● **Exercise**:
A verbatim copy of each record is required.
------ Information given ------
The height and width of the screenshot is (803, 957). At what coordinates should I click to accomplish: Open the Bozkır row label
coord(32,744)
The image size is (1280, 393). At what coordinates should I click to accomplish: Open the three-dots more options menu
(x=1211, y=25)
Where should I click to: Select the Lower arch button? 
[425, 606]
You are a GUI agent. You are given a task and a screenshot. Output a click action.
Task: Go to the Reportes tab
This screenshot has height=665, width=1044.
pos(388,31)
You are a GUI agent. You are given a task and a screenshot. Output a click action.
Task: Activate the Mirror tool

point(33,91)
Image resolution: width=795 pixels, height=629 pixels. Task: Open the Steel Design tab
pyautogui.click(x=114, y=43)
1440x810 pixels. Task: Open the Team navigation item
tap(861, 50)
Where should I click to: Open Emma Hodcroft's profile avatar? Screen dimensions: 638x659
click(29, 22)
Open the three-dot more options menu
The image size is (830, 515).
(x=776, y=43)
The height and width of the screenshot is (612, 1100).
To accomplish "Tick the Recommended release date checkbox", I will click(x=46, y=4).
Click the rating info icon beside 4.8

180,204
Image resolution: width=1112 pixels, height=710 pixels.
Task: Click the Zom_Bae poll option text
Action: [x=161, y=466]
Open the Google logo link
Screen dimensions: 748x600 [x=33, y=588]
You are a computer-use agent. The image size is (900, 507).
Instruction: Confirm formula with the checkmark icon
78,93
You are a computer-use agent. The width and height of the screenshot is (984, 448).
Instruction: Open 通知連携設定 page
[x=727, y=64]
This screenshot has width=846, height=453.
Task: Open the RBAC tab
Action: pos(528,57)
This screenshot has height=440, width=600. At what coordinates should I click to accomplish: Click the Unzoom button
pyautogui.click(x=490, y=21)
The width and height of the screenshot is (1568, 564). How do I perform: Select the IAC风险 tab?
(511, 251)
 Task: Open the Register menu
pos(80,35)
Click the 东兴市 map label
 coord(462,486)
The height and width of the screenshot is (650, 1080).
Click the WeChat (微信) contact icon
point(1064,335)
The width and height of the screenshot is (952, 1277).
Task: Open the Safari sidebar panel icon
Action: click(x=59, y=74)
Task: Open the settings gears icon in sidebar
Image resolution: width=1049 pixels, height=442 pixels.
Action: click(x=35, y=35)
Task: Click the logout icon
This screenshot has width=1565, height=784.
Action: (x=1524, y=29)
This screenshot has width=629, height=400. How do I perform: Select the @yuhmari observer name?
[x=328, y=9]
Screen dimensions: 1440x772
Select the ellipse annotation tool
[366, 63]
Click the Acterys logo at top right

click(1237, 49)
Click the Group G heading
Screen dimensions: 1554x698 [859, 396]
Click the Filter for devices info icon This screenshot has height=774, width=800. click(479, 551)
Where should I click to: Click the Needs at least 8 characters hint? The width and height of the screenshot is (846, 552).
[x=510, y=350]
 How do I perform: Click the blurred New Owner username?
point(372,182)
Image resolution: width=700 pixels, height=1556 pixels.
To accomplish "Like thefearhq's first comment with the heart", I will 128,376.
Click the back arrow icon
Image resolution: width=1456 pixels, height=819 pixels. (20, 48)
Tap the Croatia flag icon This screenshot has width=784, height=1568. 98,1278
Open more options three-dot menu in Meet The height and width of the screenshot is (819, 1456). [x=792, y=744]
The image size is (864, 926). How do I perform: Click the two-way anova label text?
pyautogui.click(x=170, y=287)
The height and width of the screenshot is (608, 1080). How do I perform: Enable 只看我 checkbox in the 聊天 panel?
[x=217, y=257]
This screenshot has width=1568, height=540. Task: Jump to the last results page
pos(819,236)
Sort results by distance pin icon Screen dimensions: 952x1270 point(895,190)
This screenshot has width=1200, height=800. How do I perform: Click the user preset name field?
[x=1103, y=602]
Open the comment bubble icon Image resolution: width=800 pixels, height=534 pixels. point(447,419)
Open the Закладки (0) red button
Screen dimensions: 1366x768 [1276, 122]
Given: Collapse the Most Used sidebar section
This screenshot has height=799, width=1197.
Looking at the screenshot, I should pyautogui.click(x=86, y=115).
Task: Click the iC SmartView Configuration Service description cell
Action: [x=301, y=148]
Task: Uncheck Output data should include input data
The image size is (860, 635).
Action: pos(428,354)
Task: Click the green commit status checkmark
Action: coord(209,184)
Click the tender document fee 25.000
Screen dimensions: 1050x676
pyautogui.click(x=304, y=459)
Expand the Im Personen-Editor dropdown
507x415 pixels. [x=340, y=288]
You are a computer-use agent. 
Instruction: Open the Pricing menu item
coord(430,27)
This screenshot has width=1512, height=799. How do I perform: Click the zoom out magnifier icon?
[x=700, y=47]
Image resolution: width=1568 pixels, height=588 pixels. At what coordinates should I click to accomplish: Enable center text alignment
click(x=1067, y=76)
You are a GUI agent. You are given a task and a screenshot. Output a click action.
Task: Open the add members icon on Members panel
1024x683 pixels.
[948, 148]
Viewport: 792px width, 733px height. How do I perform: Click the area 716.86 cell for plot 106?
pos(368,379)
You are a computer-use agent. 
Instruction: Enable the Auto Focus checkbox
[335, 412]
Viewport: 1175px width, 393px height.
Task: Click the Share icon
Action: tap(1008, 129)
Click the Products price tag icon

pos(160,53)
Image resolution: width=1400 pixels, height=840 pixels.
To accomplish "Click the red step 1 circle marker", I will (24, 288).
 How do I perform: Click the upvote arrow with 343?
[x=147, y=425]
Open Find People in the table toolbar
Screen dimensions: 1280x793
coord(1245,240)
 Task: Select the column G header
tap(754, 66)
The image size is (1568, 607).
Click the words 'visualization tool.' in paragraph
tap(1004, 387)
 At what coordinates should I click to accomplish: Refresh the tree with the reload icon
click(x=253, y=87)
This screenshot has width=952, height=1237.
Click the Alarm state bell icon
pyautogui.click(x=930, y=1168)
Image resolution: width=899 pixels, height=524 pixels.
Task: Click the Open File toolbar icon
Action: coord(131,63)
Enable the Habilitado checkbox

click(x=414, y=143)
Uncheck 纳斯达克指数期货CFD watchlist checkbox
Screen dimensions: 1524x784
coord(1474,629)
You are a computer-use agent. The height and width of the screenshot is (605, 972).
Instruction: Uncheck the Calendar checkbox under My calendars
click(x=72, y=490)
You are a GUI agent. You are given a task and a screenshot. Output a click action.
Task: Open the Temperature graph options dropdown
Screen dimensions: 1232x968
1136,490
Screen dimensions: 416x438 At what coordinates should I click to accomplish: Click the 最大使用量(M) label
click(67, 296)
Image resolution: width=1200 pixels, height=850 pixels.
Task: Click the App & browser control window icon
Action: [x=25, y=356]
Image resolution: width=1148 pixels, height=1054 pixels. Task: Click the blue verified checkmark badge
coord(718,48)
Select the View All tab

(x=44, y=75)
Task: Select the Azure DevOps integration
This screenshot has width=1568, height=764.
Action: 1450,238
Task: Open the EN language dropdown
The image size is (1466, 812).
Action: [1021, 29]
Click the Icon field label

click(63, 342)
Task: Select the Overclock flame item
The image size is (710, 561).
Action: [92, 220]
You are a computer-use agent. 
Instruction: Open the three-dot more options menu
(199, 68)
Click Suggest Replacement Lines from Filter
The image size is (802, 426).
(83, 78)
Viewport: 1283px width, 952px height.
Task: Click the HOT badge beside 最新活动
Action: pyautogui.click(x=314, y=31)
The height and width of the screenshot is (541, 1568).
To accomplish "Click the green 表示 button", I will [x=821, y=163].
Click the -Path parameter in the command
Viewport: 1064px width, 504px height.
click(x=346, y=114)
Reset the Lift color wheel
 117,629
------
● **Task result**:
The height and width of the screenshot is (803, 957). At what coordinates should I click to accomplish: Open the Bozkır row label
coord(32,744)
The image size is (1280, 393). At what coordinates should I click to accomplish: Open the three-dots more options menu
(x=1211, y=25)
Where should I click to: Select the Lower arch button? 
[425, 606]
You are a GUI agent. You are given a task and a screenshot. Output a click action.
Task: Go to the Reportes tab
This screenshot has height=665, width=1044.
pos(388,31)
You are a GUI agent. You are given a task and a screenshot. Output a click action.
Task: Activate the Mirror tool

point(33,91)
Image resolution: width=795 pixels, height=629 pixels. Task: Open the Steel Design tab
pyautogui.click(x=114, y=43)
1440x810 pixels. Task: Open the Team navigation item
tap(861, 50)
Where should I click to: Open Emma Hodcroft's profile avatar? Screen dimensions: 638x659
click(29, 22)
Open the three-dot more options menu
The image size is (830, 515).
(x=776, y=43)
The height and width of the screenshot is (612, 1100).
To accomplish "Tick the Recommended release date checkbox", I will click(x=46, y=4).
Click the rating info icon beside 4.8

180,204
Image resolution: width=1112 pixels, height=710 pixels.
Task: Click the Zom_Bae poll option text
Action: [x=161, y=466]
Open the Google logo link
Screen dimensions: 748x600 [x=33, y=588]
You are a computer-use agent. The image size is (900, 507).
Instruction: Confirm formula with the checkmark icon
78,93
You are a computer-use agent. The width and height of the screenshot is (984, 448).
Instruction: Open 通知連携設定 page
[x=727, y=64]
This screenshot has width=846, height=453.
Task: Open the RBAC tab
Action: pos(528,57)
This screenshot has height=440, width=600. At what coordinates should I click to accomplish: Click the Unzoom button
pyautogui.click(x=490, y=21)
The width and height of the screenshot is (1568, 564). How do I perform: Select the IAC风险 tab?
(511, 251)
 Task: Open the Register menu
pos(80,35)
Click the 东兴市 map label
 coord(462,486)
The height and width of the screenshot is (650, 1080).
Click the WeChat (微信) contact icon
point(1064,335)
The width and height of the screenshot is (952, 1277).
Task: Open the Safari sidebar panel icon
Action: click(x=59, y=74)
Task: Open the settings gears icon in sidebar
Image resolution: width=1049 pixels, height=442 pixels.
Action: click(x=35, y=35)
Task: Click the logout icon
This screenshot has width=1565, height=784.
Action: (x=1524, y=29)
This screenshot has width=629, height=400. How do I perform: Select the @yuhmari observer name?
[x=328, y=9]
Screen dimensions: 1440x772
Select the ellipse annotation tool
[366, 63]
Click the Acterys logo at top right

click(1237, 49)
Click the Group G heading
Screen dimensions: 1554x698 [859, 396]
Click the Filter for devices info icon This screenshot has height=774, width=800. click(479, 551)
Where should I click to: Click the Needs at least 8 characters hint? The width and height of the screenshot is (846, 552).
[x=510, y=350]
 How do I perform: Click the blurred New Owner username?
point(372,182)
Image resolution: width=700 pixels, height=1556 pixels.
To accomplish "Like thefearhq's first comment with the heart", I will 128,376.
Click the back arrow icon
Image resolution: width=1456 pixels, height=819 pixels. (20, 48)
Tap the Croatia flag icon This screenshot has width=784, height=1568. 98,1278
Open more options three-dot menu in Meet The height and width of the screenshot is (819, 1456). [x=792, y=744]
The image size is (864, 926). How do I perform: Click the two-way anova label text?
pyautogui.click(x=170, y=287)
The height and width of the screenshot is (608, 1080). How do I perform: Enable 只看我 checkbox in the 聊天 panel?
[x=217, y=257]
This screenshot has width=1568, height=540. Task: Jump to the last results page
pos(819,236)
Sort results by distance pin icon Screen dimensions: 952x1270 point(895,190)
This screenshot has width=1200, height=800. How do I perform: Click the user preset name field?
[x=1103, y=602]
Open the comment bubble icon Image resolution: width=800 pixels, height=534 pixels. point(447,419)
Open the Закладки (0) red button
Screen dimensions: 1366x768 [1276, 122]
Given: Collapse the Most Used sidebar section
This screenshot has height=799, width=1197.
Looking at the screenshot, I should pyautogui.click(x=86, y=115).
Task: Click the iC SmartView Configuration Service description cell
Action: [x=301, y=148]
Task: Uncheck Output data should include input data
The image size is (860, 635).
Action: pos(428,354)
Task: Click the green commit status checkmark
Action: coord(209,184)
Click the tender document fee 25.000
Screen dimensions: 1050x676
pyautogui.click(x=304, y=459)
Expand the Im Personen-Editor dropdown
507x415 pixels. [x=340, y=288]
You are a computer-use agent. 
Instruction: Open the Pricing menu item
coord(430,27)
This screenshot has width=1512, height=799. How do I perform: Click the zoom out magnifier icon?
[x=700, y=47]
Image resolution: width=1568 pixels, height=588 pixels. At what coordinates should I click to accomplish: Enable center text alignment
click(x=1067, y=76)
You are a GUI agent. You are given a task and a screenshot. Output a click action.
Task: Open the add members icon on Members panel
1024x683 pixels.
[948, 148]
Viewport: 792px width, 733px height. How do I perform: Click the area 716.86 cell for plot 106?
pos(368,379)
You are a computer-use agent. 
Instruction: Enable the Auto Focus checkbox
[335, 412]
Viewport: 1175px width, 393px height.
Task: Click the Share icon
Action: tap(1008, 129)
Click the Products price tag icon

pos(160,53)
Image resolution: width=1400 pixels, height=840 pixels.
To accomplish "Click the red step 1 circle marker", I will (24, 288).
 How do I perform: Click the upvote arrow with 343?
[x=147, y=425]
Open Find People in the table toolbar
Screen dimensions: 1280x793
coord(1245,240)
 Task: Select the column G header
tap(754, 66)
The image size is (1568, 607).
Click the words 'visualization tool.' in paragraph
tap(1004, 387)
 At what coordinates should I click to accomplish: Refresh the tree with the reload icon
click(x=253, y=87)
This screenshot has width=952, height=1237.
Click the Alarm state bell icon
pyautogui.click(x=930, y=1168)
Image resolution: width=899 pixels, height=524 pixels.
Task: Click the Open File toolbar icon
Action: coord(131,63)
Enable the Habilitado checkbox

click(x=414, y=143)
Uncheck 纳斯达克指数期货CFD watchlist checkbox
Screen dimensions: 1524x784
coord(1474,629)
You are a computer-use agent. The height and width of the screenshot is (605, 972).
Instruction: Uncheck the Calendar checkbox under My calendars
click(x=72, y=490)
You are a GUI agent. You are given a task and a screenshot. Output a click action.
Task: Open the Temperature graph options dropdown
Screen dimensions: 1232x968
1136,490
Screen dimensions: 416x438 At what coordinates should I click to accomplish: Click the 最大使用量(M) label
click(67, 296)
Image resolution: width=1200 pixels, height=850 pixels.
Task: Click the App & browser control window icon
Action: [x=25, y=356]
Image resolution: width=1148 pixels, height=1054 pixels. Task: Click the blue verified checkmark badge
coord(718,48)
Select the View All tab

(x=44, y=75)
Task: Select the Azure DevOps integration
This screenshot has width=1568, height=764.
Action: 1450,238
Task: Open the EN language dropdown
The image size is (1466, 812).
Action: [1021, 29]
Click the Icon field label

click(63, 342)
Task: Select the Overclock flame item
The image size is (710, 561).
Action: [92, 220]
You are a computer-use agent. 
Instruction: Open the three-dot more options menu
(199, 68)
Click Suggest Replacement Lines from Filter
The image size is (802, 426).
(83, 78)
Viewport: 1283px width, 952px height.
Task: Click the HOT badge beside 最新活动
Action: pyautogui.click(x=314, y=31)
The height and width of the screenshot is (541, 1568).
To accomplish "Click the green 表示 button", I will [x=821, y=163].
Click the -Path parameter in the command
Viewport: 1064px width, 504px height.
click(x=346, y=114)
Reset the Lift color wheel
 117,629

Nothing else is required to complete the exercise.